This week, a source told Us Weekly that Taylor Swift calls Calvin Harris by his real name, Adam, in private. This shocked some, but should have come as no surprise to anyone. Celebrities are, as we’re so often told, just like us. And us, or we, like giving people—especially ones we’re in love with—nicknames.

Below is a list of other nicknames celebrities call their partners. How many were you aware of?


Tyga Calls Kylie Jenner “Captain Ron”

Tyga’s favorite movie is Captain Ron, which Kylie has never seen. He says he will call her “Captain Ron” until she finally takes the time to watch it.

Jennifer Aniston Calls Justin Theroux “Hey”

This is also Justin’s nickname for Jennifer.

Serena Williams Calls Drake “Degrassi”

Serena originally called him “Wheelchair,” but after Drake told her it made him uncomfortable, she switched to the less problematic “Degrassi.”

Robert Pattinson Calls FKA Twigs “Twigs”

He calls her “FKA MY FIANCEE” when they fight.

Demi Lovato Calls Wilmer Valderrama “Jesus Christ”

This nickname is used primarily in bed.

Kim Kardashian Calls Kanye West “Ned”

She thinks this is funny. Kanye does not.
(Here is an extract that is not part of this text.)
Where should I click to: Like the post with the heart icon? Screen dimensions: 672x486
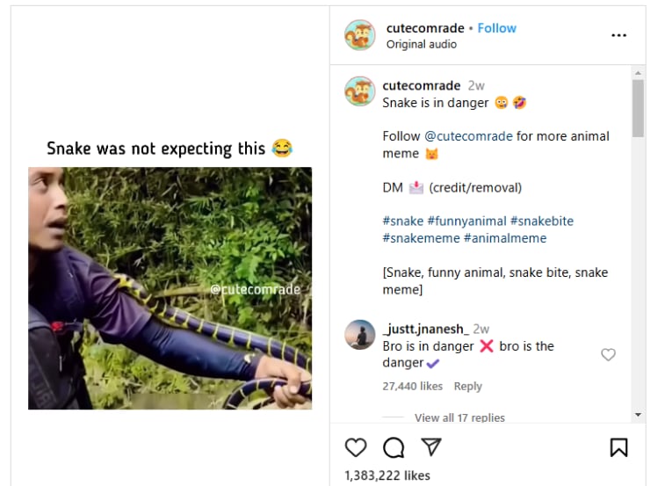click(356, 447)
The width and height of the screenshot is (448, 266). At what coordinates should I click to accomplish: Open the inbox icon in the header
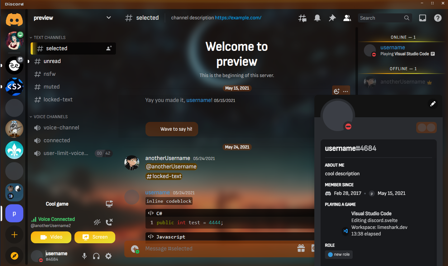point(422,18)
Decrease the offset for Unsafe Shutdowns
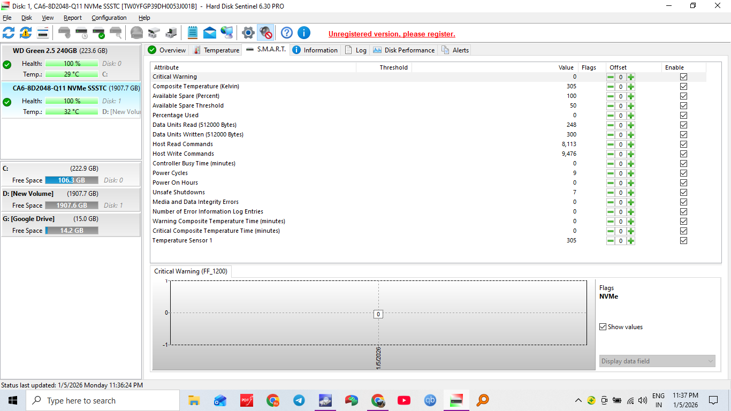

Jamie Foxx Calls Katie Holmes “Big Suri”

Surprisingly, Jamie began calling her this before knowing Katie’s daughter’s name.
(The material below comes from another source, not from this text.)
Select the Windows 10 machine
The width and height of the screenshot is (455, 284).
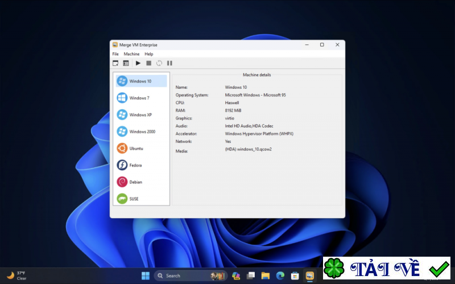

Julianne Hough Calls Brooks Laich **Cough**

Because the newly engaged pair both have last names that sound like someone clearing their throat, Julianne and Brooks simply cough to get each other’s attention. Sources tell Jezebel a recent bout with bronchitis was particularly tough on the couple.

Kate Middleton Calls Prince William “J.C. Dubs”
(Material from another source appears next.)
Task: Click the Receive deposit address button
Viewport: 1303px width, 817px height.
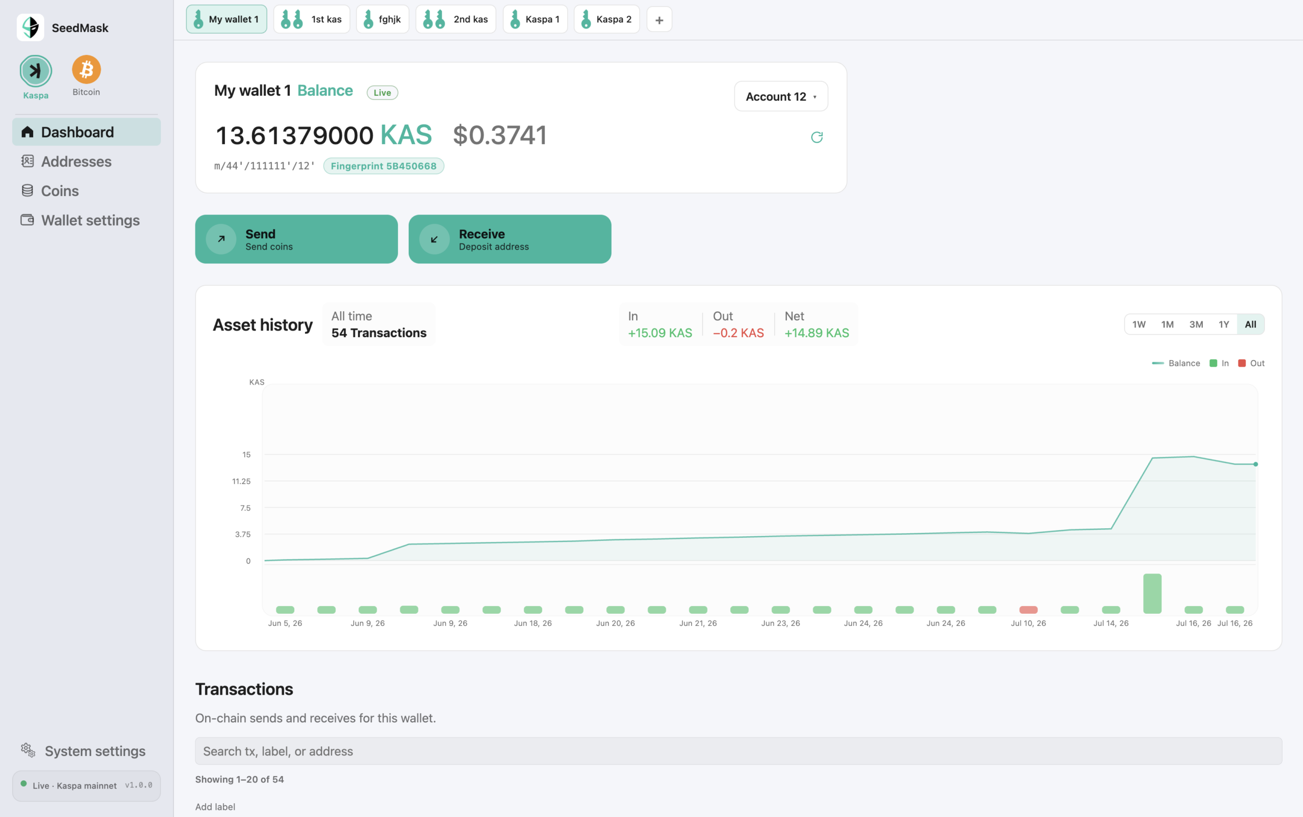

As in “Just Can’t Wait,” as in “Just Can’t Wait To Be King.”

Sofia Vergara Calls Joe Manganiello “Muscles, Muscles, Muscles!!!!”

I mean, did you see Magic Mike XXL? My god.

Beyonce Knowles Calls Jay Z “Shawn Carter, Husband and Father of My Child, the Once and Future Goddess of His Eternal and Holy Light, Blue Ivy”

Jay Z simply calls her “Bey.”


Contact the author at bobby@jezebel.com.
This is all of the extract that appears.